Increased load shedding in South Africa this winter could have disastrous consequences for the global Platinum Group Metals (PGM) markets, according to a new industry report. South Africa, which accounts for 73% of the world’s platinum production, faces an escalating power supply crisis that could severely impact platinum mine supply and result in a significant platinum market deficit.
The report, authored by independent precious metals consultant David Davis for Singapore-based Auctus Metal Portfolios, highlights the potential repercussions of a prolonged decline in power generation in South Africa. “The shutdown of platinum mines for extended periods will have an enormous impact on global mine supply, resulting in a platinum market balance deficit, which in turn, will put significant upward pressure on the price of platinum,” Davis stated.
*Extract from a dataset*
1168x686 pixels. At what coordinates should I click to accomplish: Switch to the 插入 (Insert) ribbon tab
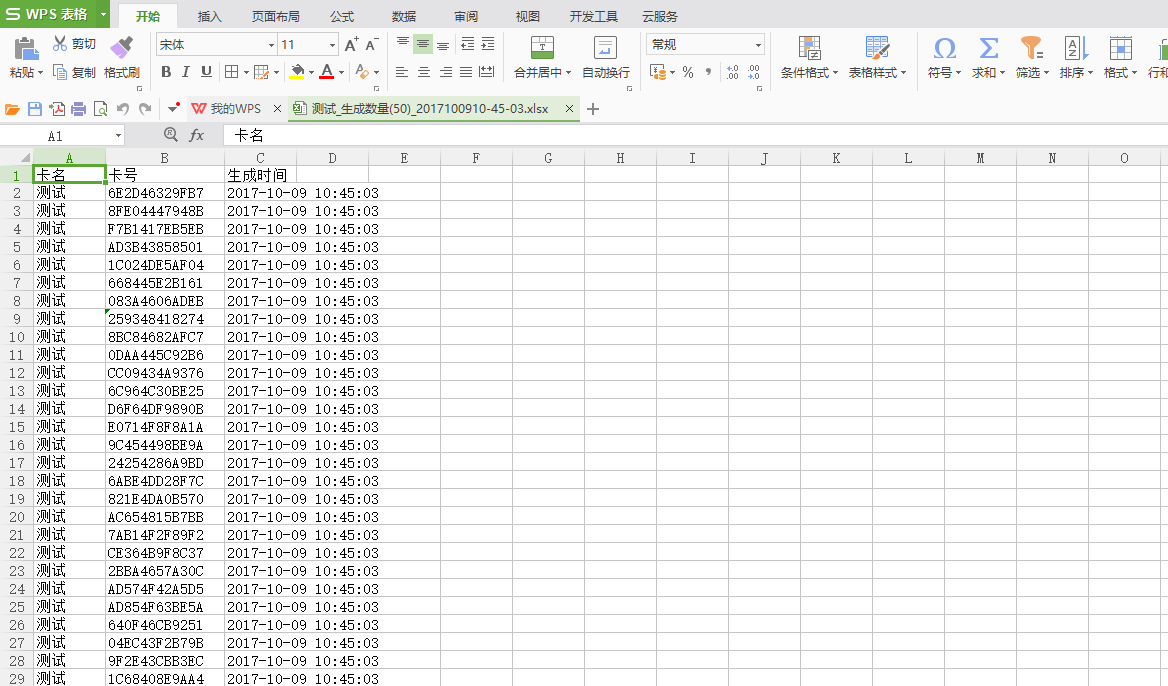tap(210, 17)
South Africa’s largest PGM producers have warned that if load shedding escalates to Stage 6, requiring the curtailment of 6,000MW of demand at any one time, they would have to reconsider sending workers underground. Davis’s report suggests that production impacts can already be felt during high intensity and duration of Stage 4 load shedding, with operations ceasing at prolonged Stage 6 load shedding.
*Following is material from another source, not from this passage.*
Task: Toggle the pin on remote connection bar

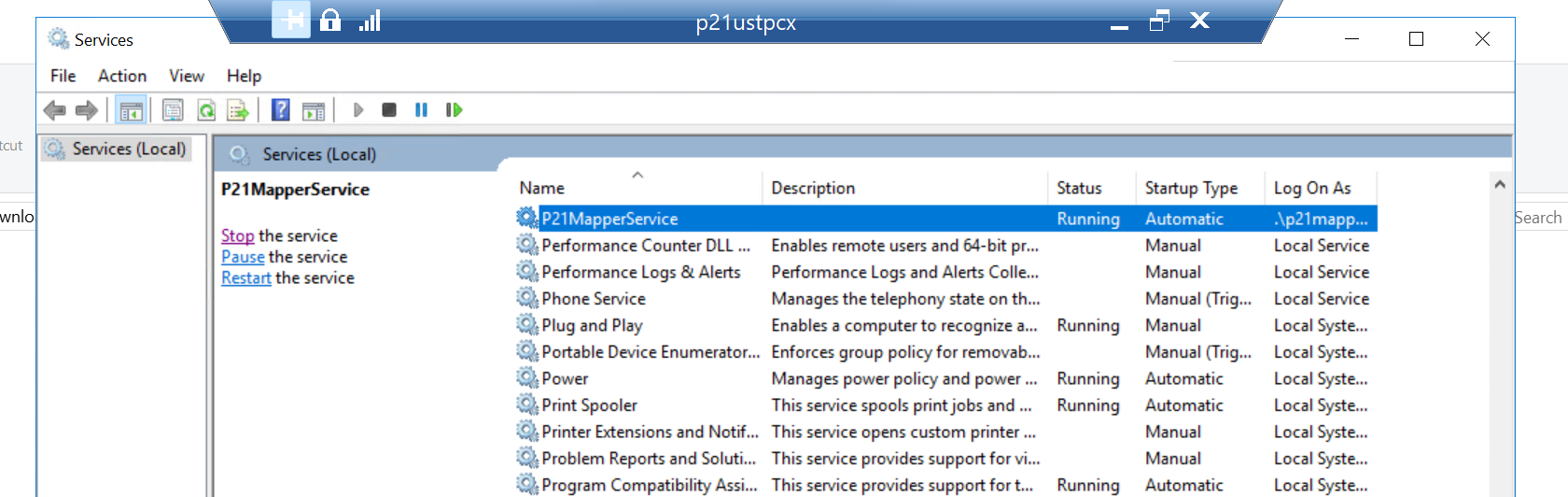Action: [291, 20]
Impala Platinum, in its latest quarterly production report, revealed a 5% decline in metal production due to load curtailment requirements. The new electricity minister also indicated that the energy shortfall this winter could rise to as much as 10,000MW, implying that Stage 10 load shedding could be on the horizon.
Davis expects load shedding beyond Stage 6 to impact platinum mine supply by between 12% to 20% at least, resulting in a global supply reduction of around 9% from 2023 to 2027. These predictions are supported by estimates from Sibanye-Stillwater, which anticipates its own PGM mine supply to decline by 15% in the event of high frequency load shedding.
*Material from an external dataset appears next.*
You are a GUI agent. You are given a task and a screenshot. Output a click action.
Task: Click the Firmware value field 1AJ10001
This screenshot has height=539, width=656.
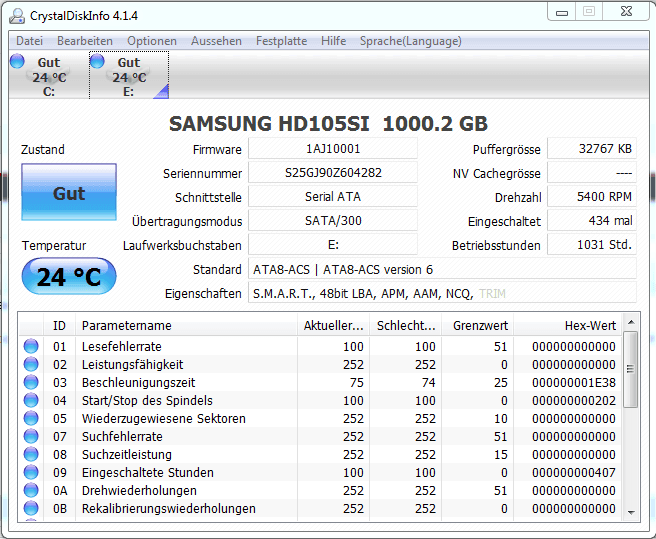point(333,149)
“The impact on the quantum of decline in mine supply of PGM platinum due to high frequencies of load shedding is significant and will be far-reaching, touching every aspect of PGM demand, in particular, the supply and demand for platinum,” Davis said. He emphasized that the resulting deficit in the platinum market balance will significantly drive up the price of platinum.
Bruce Williamson of Integral Asset Management concurs with Davis’s assessments, adding that if underground shifts in the precious metals industry are halted, the resulting loss of revenue and impact on local businesses dependent on these mines will have a “massive, negative domino effect” on the economy.
Although a supply crunch may increase metal prices, miners will likely experience significant costs and reduced revenue, Williamson noted. He warned that production losses between 10% and 20% would be disastrous for South Africa’s already fragile economy.
Despite government efforts to address the energy crisis, Williamson fears it is too late to fix Eskom, the country’s power utility. Davis shares this sentiment, anticipating that high intensity and frequency of load shedding will persist, causing bottlenecks and interruptions in smelting, converting, and refining operations. This will likely result in a structural change in the South African platinum mining industry to maintain equilibrium with the power supply.
“These results will have a significant impact on mining operations: unit costs will increase significantly, capital expenditure and margins will decline unless offset by an increase in the basket price of PGMs in [dollars]. Moreover, supply chain problems will be a barrier to efficient operations as the rest of South Africa will also be overwhelmed by this catastrophic decline in power supply,” Davis concluded.